When I was 17 the IBM compatible PC were chip enough to buy one. I took a 40MHz 386, 4MB RAM, 130MB. It was a great experience. I enjoyed programming in QBASIC. The greatest new concept was the ability to create new function in the language using subroutines. One year later I bought my first printer: Epson Stylus 800, it was one of the first spread ink jet printer. The quality was great but after some year its head break and it was too expensive to fix it. After that I have always bought printer where the head is a standard user replaceable component.

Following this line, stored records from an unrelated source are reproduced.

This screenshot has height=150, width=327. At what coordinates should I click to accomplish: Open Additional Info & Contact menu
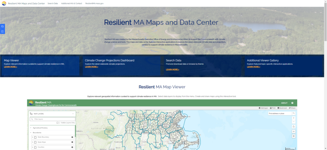(x=72, y=4)
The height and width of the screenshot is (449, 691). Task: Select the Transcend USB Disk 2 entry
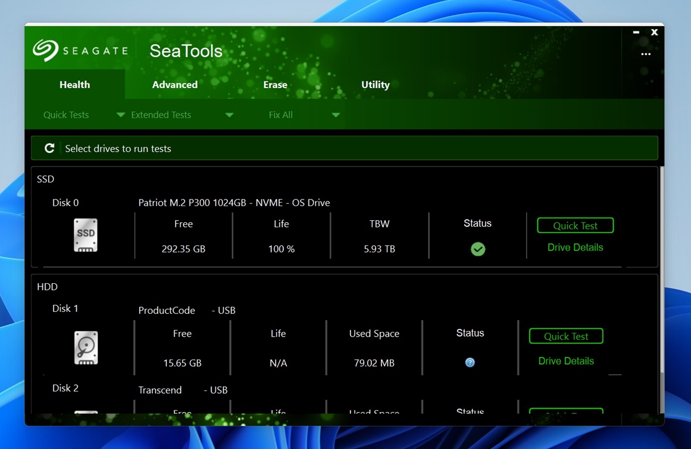(x=160, y=390)
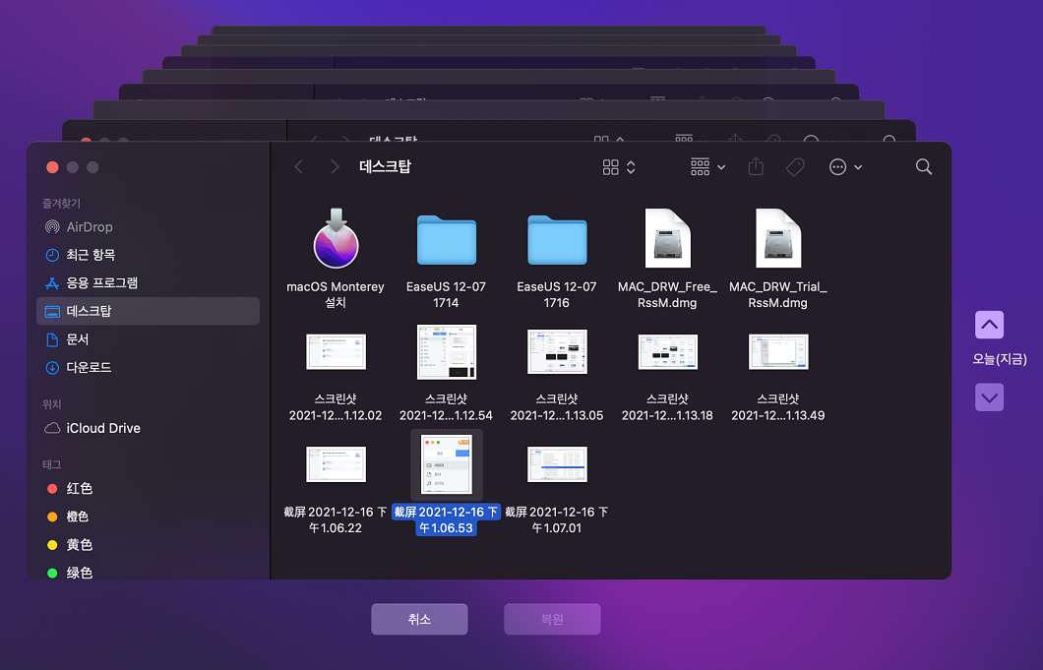1043x670 pixels.
Task: Open search with the magnifier icon
Action: (923, 166)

I bought a new computer at university, I was 20. It was a Pentium (without coprocessor BUG :-))) running at 100MHZ, 8MB RAM, 800MB HD. On which I made a lot of Turbo Pascal programs and eventually C. Three years later I was buying my first 56K modem (from a friend of mines, Pietro Cusmano), which opened a slow door on the Internet.

I took my first notebook when I was 22. It was a Texas Instruments Pentium 100MHz, 8MB RAM, 800MB HD still working. I used it to write part of my thesis.

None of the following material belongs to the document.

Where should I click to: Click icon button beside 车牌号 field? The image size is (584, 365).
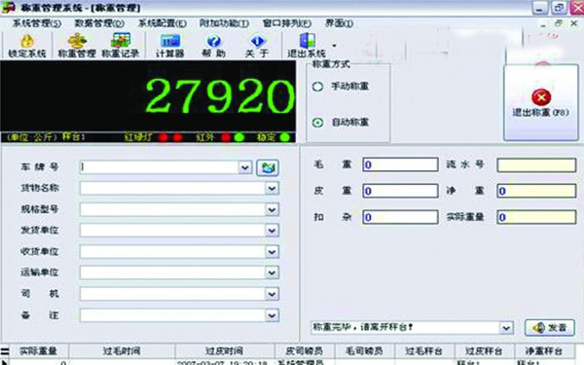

At the end of my University career I bough an Athlon 500MHz, 128MB RAM, 13GB HD. I started learning about Linux and programming in C language. I still use that computer, every time I go back to my parents' home. It works fine on my Ubuntu distribution!!!

At this point I started working. I spent two years between Rome and Palermo working for Ericsson. I was too busy to spend time programming, which I was already doing for my company. I was involved in the development of software for new generation networks. It was a nice period of my life because I met a lot of good friends. By the way I discovered J2ME, the Java language version for mobile phones. I was involved in the development of a small application, that was the begin of a love...

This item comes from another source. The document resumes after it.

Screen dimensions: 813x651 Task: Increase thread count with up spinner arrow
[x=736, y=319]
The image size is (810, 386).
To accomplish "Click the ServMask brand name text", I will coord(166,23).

Eventually I moved to Turin, to work for Motorola to develop new mobile phone hardware. Here I bought a new laptop: a small 1200MHz Celeron, with 256MB RAM, 20GB HD and shared video memory. It was great because I knew something about J2ME and I was able to buy a phone to develop some code. First of all I bought a V66, then I started developing code of ShoppingList, one of my best programs. Two years later, as birthday present, my wife let me found the pieces of a new computer to assemble. It was fantastic: there was a Pentium 4 running at 3GHz, 1GB RAM, 80GB HD, Intel mother board and all the other pieces required to assemble it. I installed Fedora 3 (updated to 4 and eventually 5). Then I bought a new nVidia gForce 6200 video card. It was really difficult have it working on Fedora (it leaves a cursor ghost using GIMP, OpenOffice and other programs). When eventually I fixed the problem updating the kernel and installing nVidia driver other problems starting to happen with USB pen disk. Therefore I moved to Ubuntu 6.10, it took a short time to install the graphic adapter, also thanks to the problem I had on Fedora. And this is the computer from which I am writing this Internet web site. By the way I am writing the site from the source code. Everybody should work from the source code to get better result and understanding. This is the main reason why I support the Open Source philosophy.

The most important thing I understood in those years is: it does not matter the hardware you own while it matters the software you write.